With the introduction of the elusive teleporter Nightcrawler (Alan Cumming) and some crowd-pleasing battle scenes, the special effects in ‘X2’ far surpass those of the first movie. The German freak show artist snakes his way into any space, dodging a tirade of bullets and leaving only a smoky blue trail in his wake. His strange physical appearance leaves the audience wanting to know more about his fixation with sin and faith, isolation and acceptance.

Jean Grey (Famke Janssen) and Storm (Halle Berry) have their shining moments too. Here, they capture their prey with a simple flick of the wrist and assume control of the X-Men jet, maneuvering around government fighter planes as their male counterparts stumble around in the back. In fact, the females of the species reignssupreme in most cases in terms of skill and overall action. Each of the men is easily manipulated with mind tricks, illusions and fantasies galore, but the women refrain from such weakness. While the men sometimes shy away from the danger (ahem … Iceman) or manage to get themselves pinned into unpleasant situations, the women continue to hold their own on land and off.

Sadly, the newly added character of Deathstrike (Kelly Hu), Stryker’s pet project and the updated, female version of Wolverine, receives very little of the spotlight. She has no lines to speak of and is rarely seen until her short, yet intense brawl with her counterpart, which is, by far, one of the movie’s best. For such an intriguing addition to the plot, her role is disappointingly understated.

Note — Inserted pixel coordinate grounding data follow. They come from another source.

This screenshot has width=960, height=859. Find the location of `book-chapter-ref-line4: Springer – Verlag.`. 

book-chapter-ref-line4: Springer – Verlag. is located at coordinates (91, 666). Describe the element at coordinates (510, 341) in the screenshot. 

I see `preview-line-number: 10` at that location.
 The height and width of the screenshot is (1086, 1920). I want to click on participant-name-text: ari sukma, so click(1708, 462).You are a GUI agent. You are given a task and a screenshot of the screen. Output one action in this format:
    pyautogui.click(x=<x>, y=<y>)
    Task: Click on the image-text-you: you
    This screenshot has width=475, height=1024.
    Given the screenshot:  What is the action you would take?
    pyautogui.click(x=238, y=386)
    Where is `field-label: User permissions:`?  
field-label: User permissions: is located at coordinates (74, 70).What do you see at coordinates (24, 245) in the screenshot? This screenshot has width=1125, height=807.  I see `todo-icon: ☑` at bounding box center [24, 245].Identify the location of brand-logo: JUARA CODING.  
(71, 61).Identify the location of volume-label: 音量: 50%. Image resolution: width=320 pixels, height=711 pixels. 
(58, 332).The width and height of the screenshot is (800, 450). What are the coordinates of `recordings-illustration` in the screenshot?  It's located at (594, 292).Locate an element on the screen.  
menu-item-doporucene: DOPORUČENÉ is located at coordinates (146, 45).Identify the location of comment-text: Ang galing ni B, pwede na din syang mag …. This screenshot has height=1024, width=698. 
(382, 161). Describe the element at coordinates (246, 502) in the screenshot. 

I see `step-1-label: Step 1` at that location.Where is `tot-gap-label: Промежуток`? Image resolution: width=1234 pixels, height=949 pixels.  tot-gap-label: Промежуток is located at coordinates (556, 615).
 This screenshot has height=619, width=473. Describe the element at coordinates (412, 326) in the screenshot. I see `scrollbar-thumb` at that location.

In order to save the Professor and the world at large, the X-Men must join forces with their previous enemies, Magneto and Mystique, a pairing which allows for an interesting tension between the two sides. True, the end result is predictable from the beginning, but the combination increases the humor and appeal inherent in the film.

Though the reintroduction to the characters is slightly longer than expected (It takes almost a full hour to reach any decent fight scenes), X2 maintains the balance between action and plot without really overemphasizing either aspect. Surprisingly, the movie manages to include a special twist to its ending, breaking the tradition and monotony of many predictable superhero stories. In what’s shaping up to be yet another summer of sequels, X2 provides hope to its moviegoers that the trend will result in comparably satisfying follow-ups.